AUTHOR=Li Qin , Tao Li , Xiao Pan , Gui Honge , Xu Bintao , Zhang Xueyan , Zhang Xiaoyu , Chen Huiyue , Wang Hansheng , He Wanlin , Lv Fajin , Cheng Oumei , Luo Jing , Man Yun , Xiao Zheng , Fang Weidong TITLE=Combined brain network topological metrics with machine learning algorithms to identify essential tremor JOURNAL=Frontiers in Neuroscience VOLUME=16 YEAR=2022 URL=https://www.frontiersin.org/journals/neuroscience/articles/10.3389/fnins.2022.1035153 DOI=10.3389/fnins.2022.1035153 ISSN=1662-453X ABSTRACT=Background and objective

Essential tremor (ET) is a common movement syndrome, and the pathogenesis mechanisms, especially the brain network topological changes in ET are still unclear.
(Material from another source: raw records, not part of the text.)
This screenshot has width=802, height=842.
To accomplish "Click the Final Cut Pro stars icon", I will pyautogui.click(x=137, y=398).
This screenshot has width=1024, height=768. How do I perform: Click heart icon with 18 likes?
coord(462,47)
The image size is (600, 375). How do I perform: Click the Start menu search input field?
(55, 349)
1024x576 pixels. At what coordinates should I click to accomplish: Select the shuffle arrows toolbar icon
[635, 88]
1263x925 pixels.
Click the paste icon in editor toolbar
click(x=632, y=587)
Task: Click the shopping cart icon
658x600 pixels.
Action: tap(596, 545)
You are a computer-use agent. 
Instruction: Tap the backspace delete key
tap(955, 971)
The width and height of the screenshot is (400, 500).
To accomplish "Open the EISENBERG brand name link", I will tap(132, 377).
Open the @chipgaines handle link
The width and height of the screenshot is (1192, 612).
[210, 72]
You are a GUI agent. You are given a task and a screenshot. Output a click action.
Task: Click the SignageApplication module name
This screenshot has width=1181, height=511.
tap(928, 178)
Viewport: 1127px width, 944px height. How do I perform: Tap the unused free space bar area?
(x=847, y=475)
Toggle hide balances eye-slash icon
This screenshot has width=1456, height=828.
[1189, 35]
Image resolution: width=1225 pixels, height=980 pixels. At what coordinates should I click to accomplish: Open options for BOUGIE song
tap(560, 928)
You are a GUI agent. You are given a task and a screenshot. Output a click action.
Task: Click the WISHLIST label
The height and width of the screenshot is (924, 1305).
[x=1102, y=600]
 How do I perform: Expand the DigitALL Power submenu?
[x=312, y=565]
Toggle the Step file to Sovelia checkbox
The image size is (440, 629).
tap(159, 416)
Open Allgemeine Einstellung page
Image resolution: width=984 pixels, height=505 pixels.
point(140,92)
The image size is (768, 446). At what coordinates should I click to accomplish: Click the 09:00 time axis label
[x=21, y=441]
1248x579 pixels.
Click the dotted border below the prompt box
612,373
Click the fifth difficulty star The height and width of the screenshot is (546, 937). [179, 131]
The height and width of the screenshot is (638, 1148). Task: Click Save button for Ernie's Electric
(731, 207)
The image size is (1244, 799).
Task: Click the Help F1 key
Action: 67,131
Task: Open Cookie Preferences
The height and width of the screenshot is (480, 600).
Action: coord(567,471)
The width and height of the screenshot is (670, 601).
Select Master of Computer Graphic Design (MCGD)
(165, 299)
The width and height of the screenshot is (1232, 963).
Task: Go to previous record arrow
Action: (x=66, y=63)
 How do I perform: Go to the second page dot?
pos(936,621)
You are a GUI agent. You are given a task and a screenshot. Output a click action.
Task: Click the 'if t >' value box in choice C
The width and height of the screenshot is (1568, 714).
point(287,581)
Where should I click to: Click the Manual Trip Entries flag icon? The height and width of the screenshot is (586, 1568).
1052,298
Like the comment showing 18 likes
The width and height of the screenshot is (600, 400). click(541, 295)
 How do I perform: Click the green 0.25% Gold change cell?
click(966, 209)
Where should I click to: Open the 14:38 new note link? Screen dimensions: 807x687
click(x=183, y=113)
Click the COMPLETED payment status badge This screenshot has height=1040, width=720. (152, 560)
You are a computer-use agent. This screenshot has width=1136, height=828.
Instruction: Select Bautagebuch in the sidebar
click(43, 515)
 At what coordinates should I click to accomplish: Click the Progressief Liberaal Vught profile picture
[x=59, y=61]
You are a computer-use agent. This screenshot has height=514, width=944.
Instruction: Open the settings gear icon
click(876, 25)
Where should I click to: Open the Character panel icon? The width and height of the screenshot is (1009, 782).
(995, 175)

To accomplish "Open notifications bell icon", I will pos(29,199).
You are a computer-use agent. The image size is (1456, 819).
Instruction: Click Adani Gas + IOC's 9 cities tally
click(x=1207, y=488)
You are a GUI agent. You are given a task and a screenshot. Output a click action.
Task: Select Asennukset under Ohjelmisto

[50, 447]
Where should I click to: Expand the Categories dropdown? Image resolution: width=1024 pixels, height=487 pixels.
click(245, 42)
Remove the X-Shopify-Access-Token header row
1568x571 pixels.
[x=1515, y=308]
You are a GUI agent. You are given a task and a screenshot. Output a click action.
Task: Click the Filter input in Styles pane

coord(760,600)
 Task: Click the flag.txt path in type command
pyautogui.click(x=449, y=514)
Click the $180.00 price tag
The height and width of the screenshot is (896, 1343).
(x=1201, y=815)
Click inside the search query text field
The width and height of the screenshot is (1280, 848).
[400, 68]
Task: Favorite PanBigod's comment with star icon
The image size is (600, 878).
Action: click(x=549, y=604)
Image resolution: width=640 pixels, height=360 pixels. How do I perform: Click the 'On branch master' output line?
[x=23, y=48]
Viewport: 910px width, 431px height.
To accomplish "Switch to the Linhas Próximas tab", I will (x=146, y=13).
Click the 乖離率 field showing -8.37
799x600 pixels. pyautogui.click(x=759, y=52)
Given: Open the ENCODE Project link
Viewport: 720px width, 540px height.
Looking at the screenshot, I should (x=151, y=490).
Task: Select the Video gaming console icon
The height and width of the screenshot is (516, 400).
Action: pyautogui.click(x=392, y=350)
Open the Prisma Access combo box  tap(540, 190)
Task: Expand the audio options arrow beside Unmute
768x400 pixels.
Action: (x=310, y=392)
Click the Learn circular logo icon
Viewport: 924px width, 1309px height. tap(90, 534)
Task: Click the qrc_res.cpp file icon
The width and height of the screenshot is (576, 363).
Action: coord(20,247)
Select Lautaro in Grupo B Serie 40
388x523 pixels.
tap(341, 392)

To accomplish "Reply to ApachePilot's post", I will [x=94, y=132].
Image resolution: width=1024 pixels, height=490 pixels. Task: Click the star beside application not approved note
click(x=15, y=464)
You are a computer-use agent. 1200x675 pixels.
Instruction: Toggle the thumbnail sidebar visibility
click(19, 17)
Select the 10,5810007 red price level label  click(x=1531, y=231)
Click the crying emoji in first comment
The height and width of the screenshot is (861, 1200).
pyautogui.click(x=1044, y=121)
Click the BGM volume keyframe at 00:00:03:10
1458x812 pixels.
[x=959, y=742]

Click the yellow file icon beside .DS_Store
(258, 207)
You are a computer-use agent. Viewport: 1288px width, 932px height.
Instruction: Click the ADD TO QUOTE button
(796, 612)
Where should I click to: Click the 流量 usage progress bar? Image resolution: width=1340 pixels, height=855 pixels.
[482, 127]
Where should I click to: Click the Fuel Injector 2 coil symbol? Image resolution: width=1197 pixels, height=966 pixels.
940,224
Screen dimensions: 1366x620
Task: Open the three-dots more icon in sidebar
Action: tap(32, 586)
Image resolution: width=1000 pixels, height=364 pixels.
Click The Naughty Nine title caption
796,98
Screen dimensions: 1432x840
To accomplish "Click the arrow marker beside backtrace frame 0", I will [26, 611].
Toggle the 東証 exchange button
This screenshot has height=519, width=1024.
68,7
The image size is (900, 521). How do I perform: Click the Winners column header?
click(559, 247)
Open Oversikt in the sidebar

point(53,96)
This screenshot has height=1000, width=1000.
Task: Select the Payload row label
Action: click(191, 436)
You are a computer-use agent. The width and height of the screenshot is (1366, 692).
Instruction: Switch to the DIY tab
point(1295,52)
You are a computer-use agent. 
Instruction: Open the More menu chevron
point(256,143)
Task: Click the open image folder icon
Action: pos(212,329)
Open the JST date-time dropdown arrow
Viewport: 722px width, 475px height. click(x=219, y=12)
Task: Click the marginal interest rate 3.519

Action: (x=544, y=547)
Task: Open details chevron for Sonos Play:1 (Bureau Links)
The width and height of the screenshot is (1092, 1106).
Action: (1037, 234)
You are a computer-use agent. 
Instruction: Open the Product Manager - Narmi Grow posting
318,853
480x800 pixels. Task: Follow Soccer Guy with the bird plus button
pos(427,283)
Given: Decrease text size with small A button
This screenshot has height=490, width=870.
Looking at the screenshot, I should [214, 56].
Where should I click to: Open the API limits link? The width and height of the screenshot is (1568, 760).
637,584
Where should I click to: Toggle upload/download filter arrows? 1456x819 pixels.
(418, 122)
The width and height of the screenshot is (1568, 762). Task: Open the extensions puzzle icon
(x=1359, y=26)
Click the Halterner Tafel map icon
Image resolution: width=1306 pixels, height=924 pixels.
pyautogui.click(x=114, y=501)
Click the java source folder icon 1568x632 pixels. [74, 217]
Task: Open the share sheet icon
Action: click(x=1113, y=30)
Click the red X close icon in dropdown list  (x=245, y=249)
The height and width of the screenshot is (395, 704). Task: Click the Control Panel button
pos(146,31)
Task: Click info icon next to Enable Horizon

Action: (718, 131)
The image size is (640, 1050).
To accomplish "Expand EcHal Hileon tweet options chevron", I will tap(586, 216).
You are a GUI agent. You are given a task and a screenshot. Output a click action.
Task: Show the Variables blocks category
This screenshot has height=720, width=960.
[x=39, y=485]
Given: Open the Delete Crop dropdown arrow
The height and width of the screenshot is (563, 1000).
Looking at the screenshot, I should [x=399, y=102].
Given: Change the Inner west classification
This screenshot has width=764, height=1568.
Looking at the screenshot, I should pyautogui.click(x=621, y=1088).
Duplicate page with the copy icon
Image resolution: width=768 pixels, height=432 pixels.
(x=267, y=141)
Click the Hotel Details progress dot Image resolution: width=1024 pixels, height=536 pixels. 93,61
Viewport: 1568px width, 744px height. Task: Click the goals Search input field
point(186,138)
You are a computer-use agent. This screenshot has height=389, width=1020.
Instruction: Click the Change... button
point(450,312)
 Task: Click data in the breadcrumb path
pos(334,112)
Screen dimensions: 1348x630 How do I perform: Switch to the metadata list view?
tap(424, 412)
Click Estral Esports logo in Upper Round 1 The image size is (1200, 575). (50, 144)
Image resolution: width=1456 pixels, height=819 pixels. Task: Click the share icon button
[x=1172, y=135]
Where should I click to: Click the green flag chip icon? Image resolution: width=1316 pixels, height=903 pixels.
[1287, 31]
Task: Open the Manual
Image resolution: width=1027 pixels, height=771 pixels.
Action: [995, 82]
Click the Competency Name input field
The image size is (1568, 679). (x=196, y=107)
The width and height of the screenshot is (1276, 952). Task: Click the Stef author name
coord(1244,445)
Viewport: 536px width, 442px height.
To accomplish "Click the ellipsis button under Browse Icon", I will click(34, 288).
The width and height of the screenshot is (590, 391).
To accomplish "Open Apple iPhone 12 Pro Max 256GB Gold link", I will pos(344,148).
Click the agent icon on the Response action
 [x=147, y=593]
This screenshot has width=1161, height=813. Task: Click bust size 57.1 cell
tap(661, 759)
The combination of graph theory (GT) analysis with machine learning (ML) algorithms provides a promising way to identify ET from healthy controls (HCs) at the individual level, and further help to reveal the topological pathogenesis in ET.

Methods

Resting-state functional magnetic resonance imaging (fMRI) data were obtained from 101 ET and 105 HCs. The topological properties were analyzed by using GT analysis, and the topological metrics under every single threshold and the area under the curve (AUC) of all thresholds were used as features. Then a Mann-Whitney U-test and least absolute shrinkage and selection operator (LASSO) were conducted to feature dimensionality reduction. Four ML algorithms were adopted to identify ET from HCs. The mean accuracy, mean balanced accuracy, mean sensitivity, mean specificity, and mean AUC were used to evaluate the classification performance. In addition, correlation analysis was carried out between selected topological features and clinical tremor characteristics.

Results

All classifiers achieved good classification performance. The mean accuracy of Support vector machine (SVM), logistic regression (LR), random forest (RF), and naïve bayes (NB) was 84.65, 85.03, 84.85, and 76.31%, respectively. LR classifier achieved the best classification performance with 85.03% mean accuracy, 83.97% sensitivity, and an AUC of 0.924. Correlation analysis results showed that 2 topological features negatively and 1 positively correlated with tremor severity.

Conclusion

These results demonstrated that combining topological metrics with ML algorithms could not only achieve high classification accuracy for discrimination ET from HCs but also help us to reveal the potential topological pathogenesis of ET.